TASK REQUIREMENTS: From the items below, pick out every line that contains the word "screenshot" and copy those lines without changes.

EXERCISE INPUTS:
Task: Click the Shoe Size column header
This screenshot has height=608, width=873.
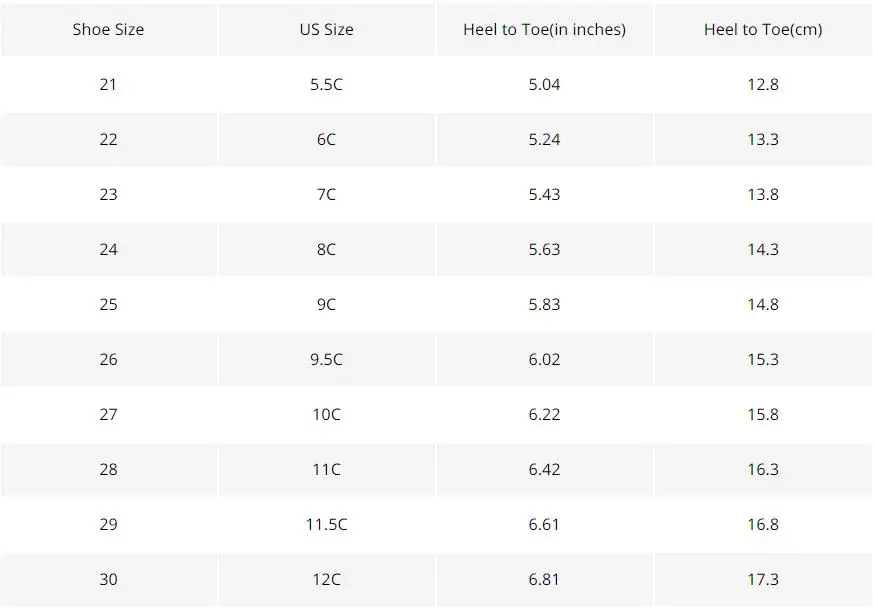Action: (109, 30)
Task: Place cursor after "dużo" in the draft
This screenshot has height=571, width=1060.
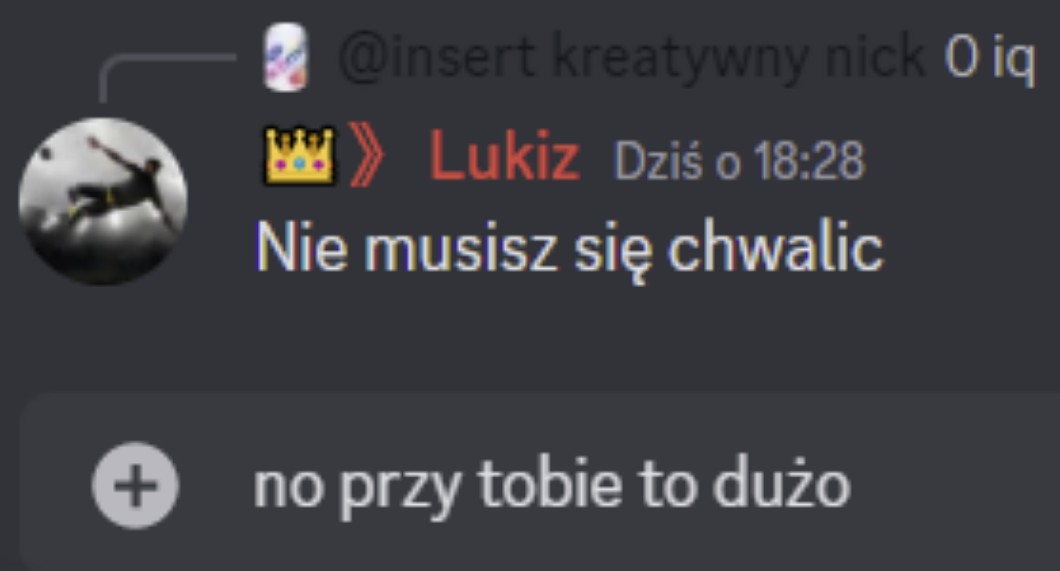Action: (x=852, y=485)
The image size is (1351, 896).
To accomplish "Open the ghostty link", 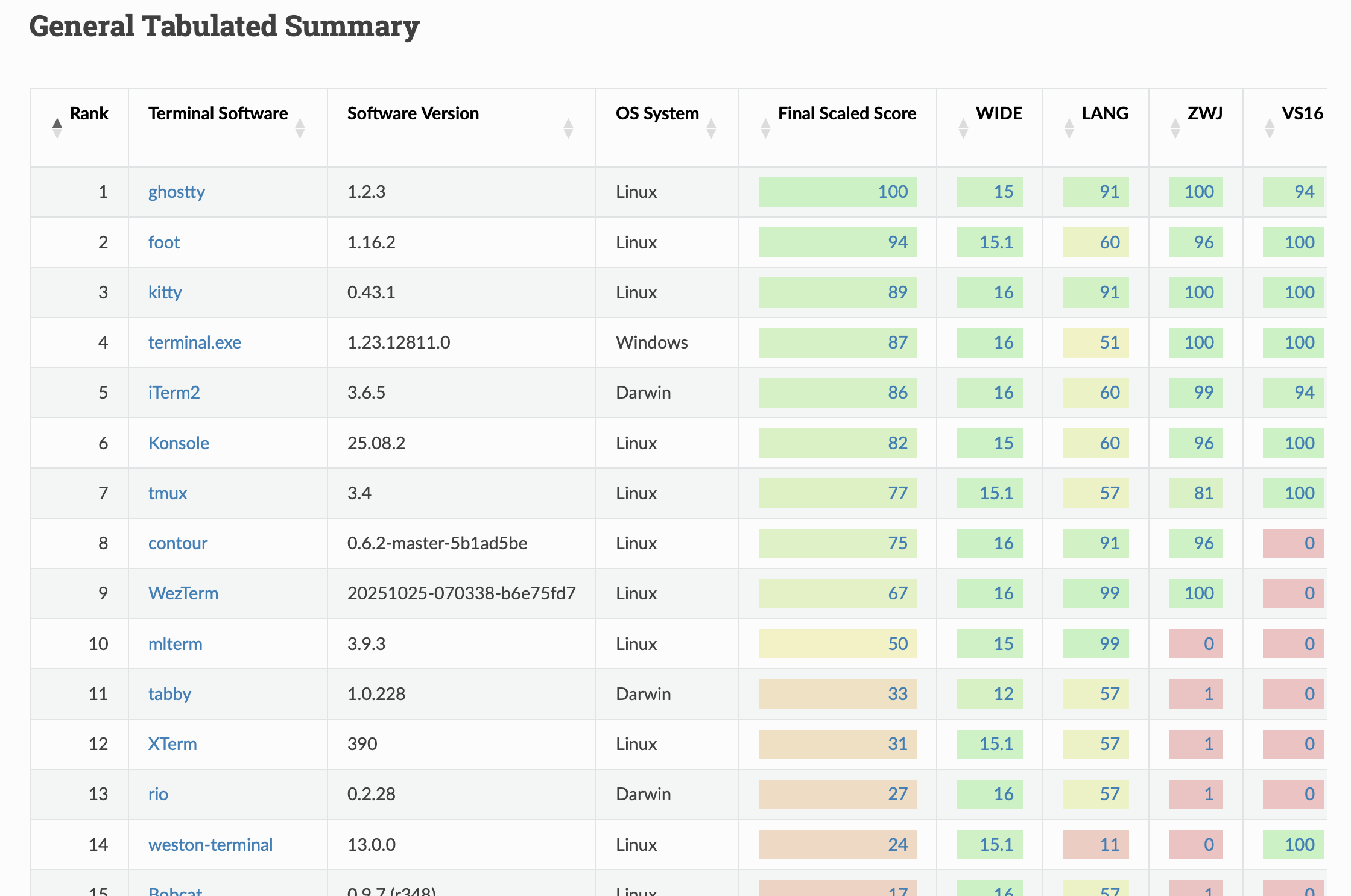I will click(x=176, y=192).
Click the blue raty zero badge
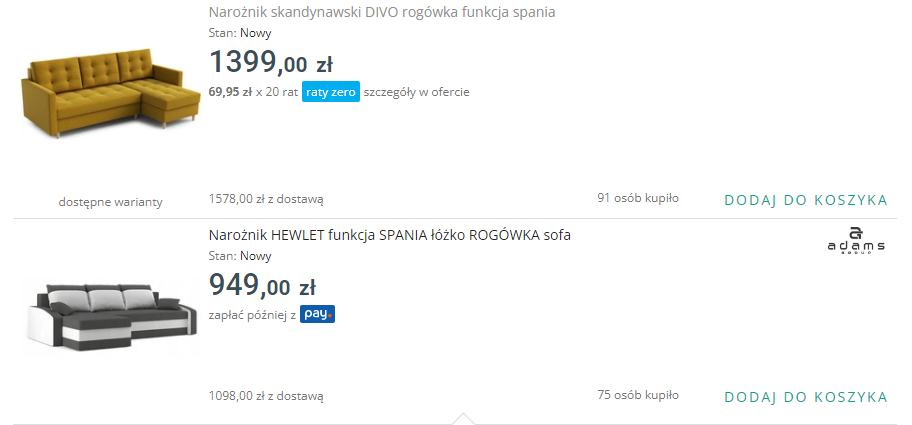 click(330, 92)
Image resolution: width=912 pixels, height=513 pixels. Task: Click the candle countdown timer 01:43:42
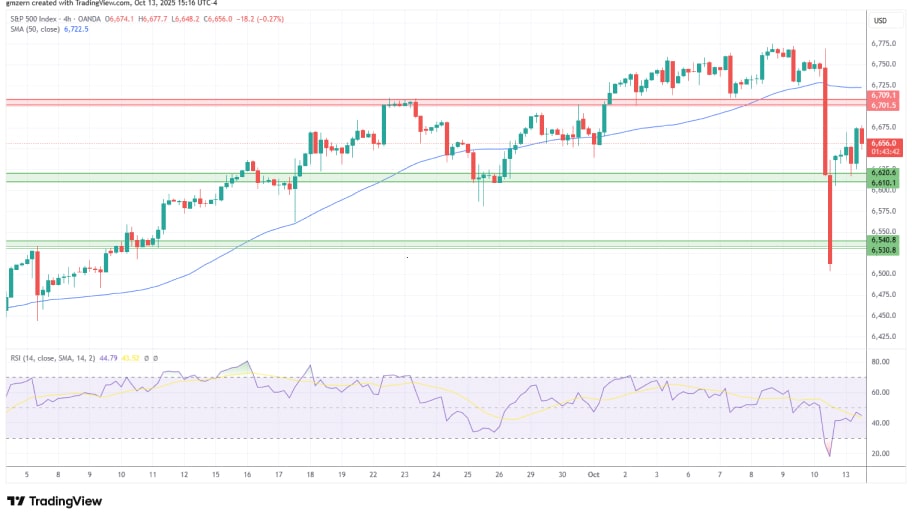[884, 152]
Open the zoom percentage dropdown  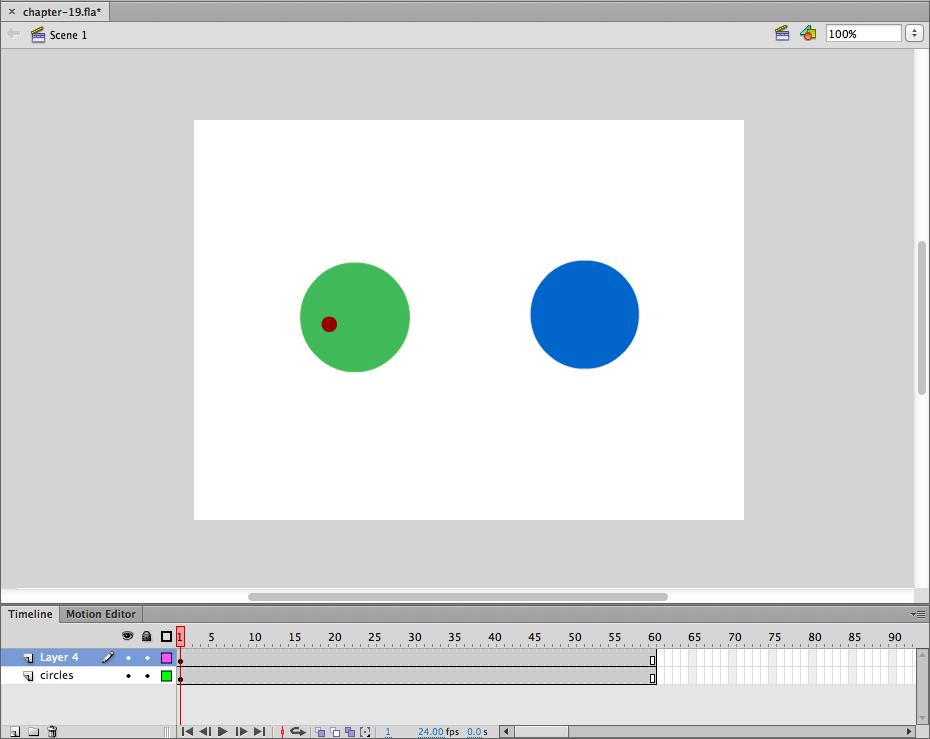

FINISHED EXERCISE:
This screenshot has height=608, width=873.
This screenshot has height=571, width=1060.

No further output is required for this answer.